Untuk kategori dampak ekonomi, kata dia, hanya diberikan kepada pengusaha kecil dan mikro. Seperti, pedagang sayur, sopir angkot, ojek, dan lainnya. Bantuan yang diberikan pun sama. Per bulannya mendapat Rp 250 ribu.

Sa’bani menambahkan, angka tesebut didapat dari hasil penyesuaian anggaran yang awalnya dialokasikan Rp 388 miliar. Kemudian bertambah menjadi Rp 500 miliar. Jumlah ini, didapatkan selain dari pemangkasan anggaran 50 persen, juga dari dana tidak terduga APBD Pemprov Kaltim.

“Tapi, anggaran ini belum dipakai seluruhnya. Bahkan 10 persen saja belum”.

Hingga saat ini, penggunaan anggaran terbesar untuk penanganan kesehatan. Seperti pengadaan reagen—satuan kimia untuk mendeteksi COVID-19, alat pelindung diri (APD) untuk para tenaga medis dan biaya tempat tinggal tenaga medis. Serta bahan lainnya untuk penunjang penanganan.

Setelah itu baru JPS. Tapi, belum banyak yang tersalurkan. Sayangnya, Sa’bani tidak mengetahui pasti nominal yang telah dipakai. Pasalnya, ia belum mendapat laporan dari Badan Pengelolaan Keuangan dan Aset Daerah (BPKAD) Kaltim.

BARU DIGUNAKAN RP 9 M

Ketika dikonfirmasi, Kepala BPKAD Kaltim Muhammad Sa’duddin menjelaskan, dari laporan yang diterima, anggaran yang telah digunakan sampai 20 Mei lalu sebesar Rp 9 miliar. Ia pun membenarkan kalau anggaran tersebut paling banyak digunakan untuk penanganan kesehatan.

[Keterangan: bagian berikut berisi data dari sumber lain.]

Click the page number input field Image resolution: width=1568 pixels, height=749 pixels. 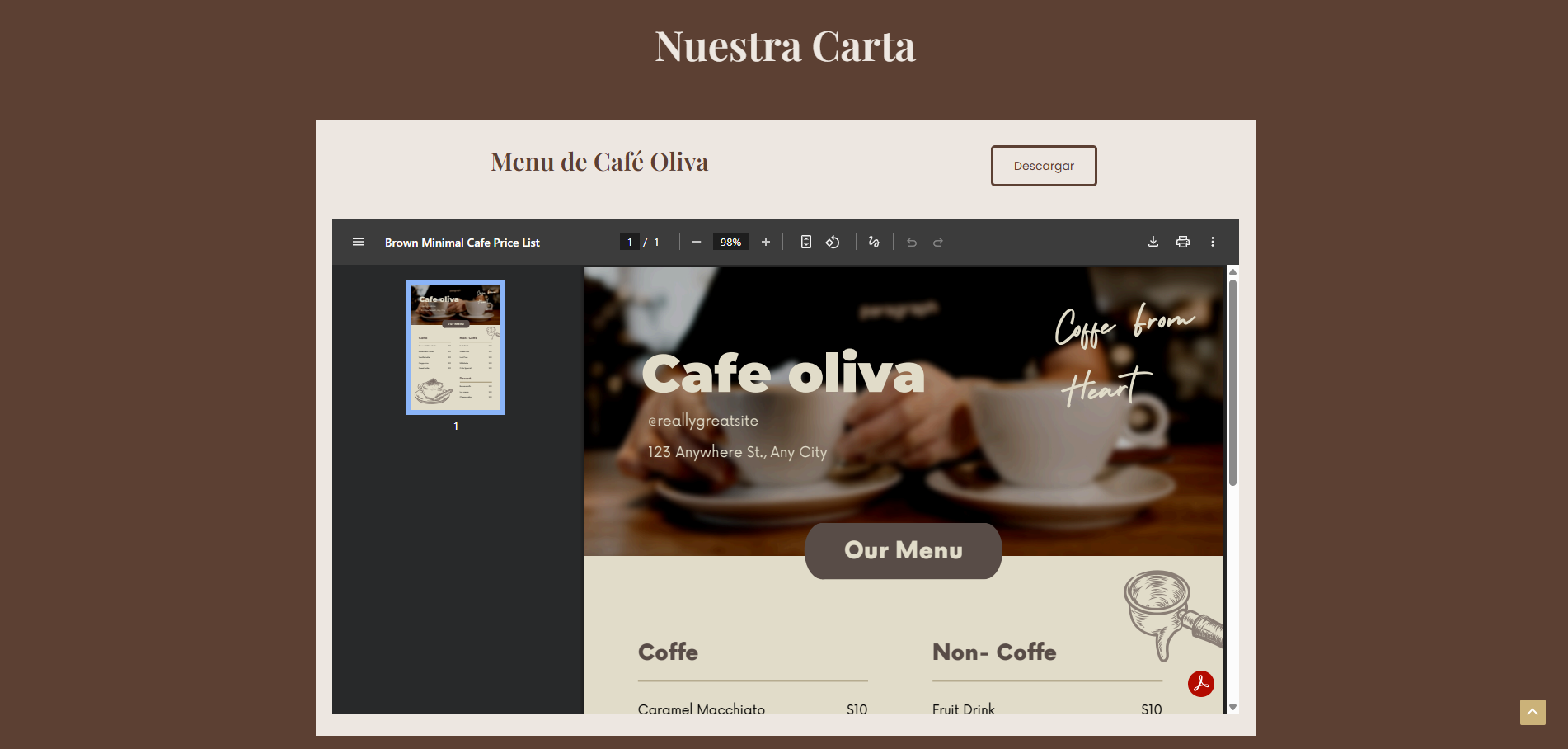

Masih sedikit anggaran yang dikeluarkan untuk bantuan kepada masyarakat. Ia menyebut baru pekan depan, bantuan tersebut akan banyak digelontorkan. Sa’duddin pun mengakui, ralisasi pemberian bantuan ini lambat. Lantaran tidak boleh tumpang tindih dengan data dari pusat.